Más allá de estos y otros desacuerdos al respecto, lo evidente es que el narcotráfico es un tema obligado para las letras nacionales, al menos desde un punto de vista sociológico. No obligado para cada autor en lo individual, vaya (porque la literatura no impone más obligación a quien la practica que tener una idea mínima de lo que hace y talento para intentarlo), sino ineludible en el contexto del conjunto de la producción literaria de un país enorme, en el que el narco es parte central de la vida, la simbología y la imaginación cotidianas.
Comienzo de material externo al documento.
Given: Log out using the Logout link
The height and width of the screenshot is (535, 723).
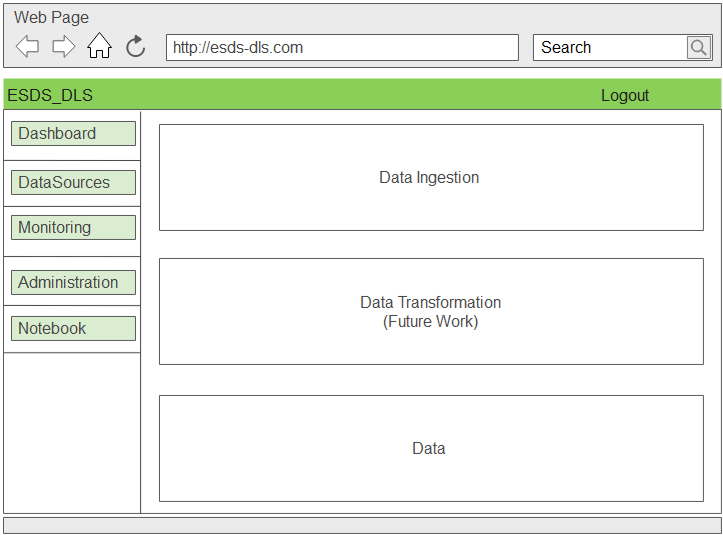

Si amplias capas de la población mexicana viven bajo la bota de poder de los capos (un poder que se especializa en ser muy cercano a quien lo padece, al contrario del poder político y económico, que tiende a interponer barreras de protocolo, seguridad y estatus); si sobreviven literalmente, a veces por sí mismas o a veces a través de terceros, del dinero de la venta y tráfico de la droga; si los capos y  matones y sus variopintas amantes se cuentan entre sus modelos de comportamiento, es natural que el tema tenga una presencia considerable en las letras nacionales, del mismo modo que ha copado los medios de comunicación y dominado parcelas enteras de la música popular.
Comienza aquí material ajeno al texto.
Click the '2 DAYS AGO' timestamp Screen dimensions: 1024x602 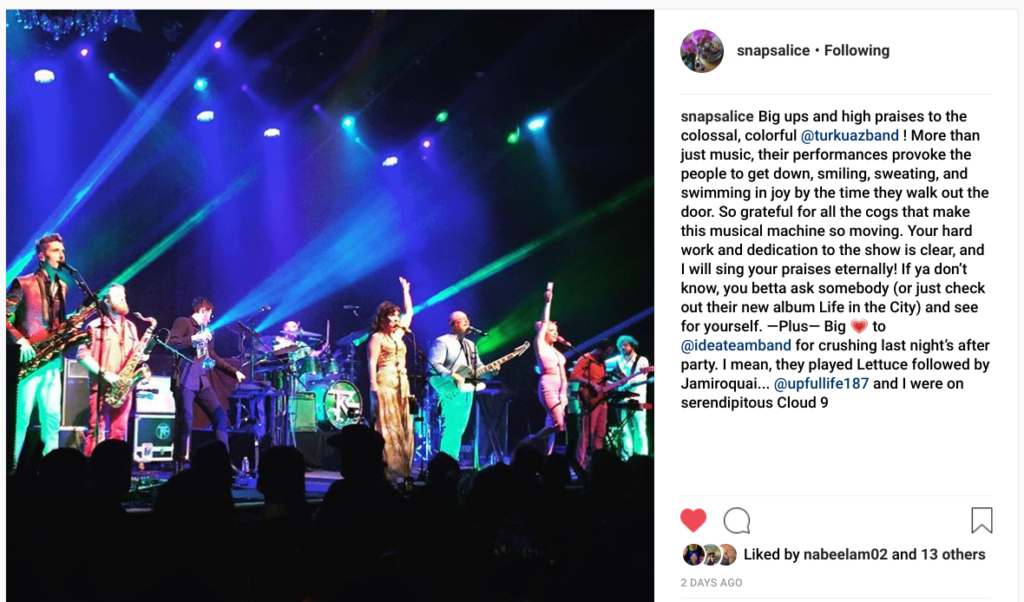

¿Puede hablarse de un canon de la narcoliteratura? Es complicado establecerlo y quizá sólo pueda hacerse desde una óptica subjetiva y personal. Lo cierto es que no pueden ignorarse, en la narrativa mexicana de los últimos dos decenios, los textos de Elmer Mendoza, Eduardo Antonio Parra o Federico Campbell (en donde el narco es uno de tantos modos de contar el Norte), o Trabajos del Reino, de Yuri Herrera, novela excepcional. Ni ignorarse las huellas de la droga y su presencia multiforme y opresiva en Juan Pablo Villalobos (Fiesta en la madriguera), Heriberto Yépez (Al otro lado), Juan José Rodríguez, Luis Humberto Crosthwaite, Antonio Ramos y otros, además de quienes narran desde la crónica periodística, como Alejandro Almazán o Diego Osorno (esta nómina no pretende ser exhaustiva y habría más nombres que agregar).
El debate, pues, está abierto. Ni el narco ni su eco en las letras son tema del pasado.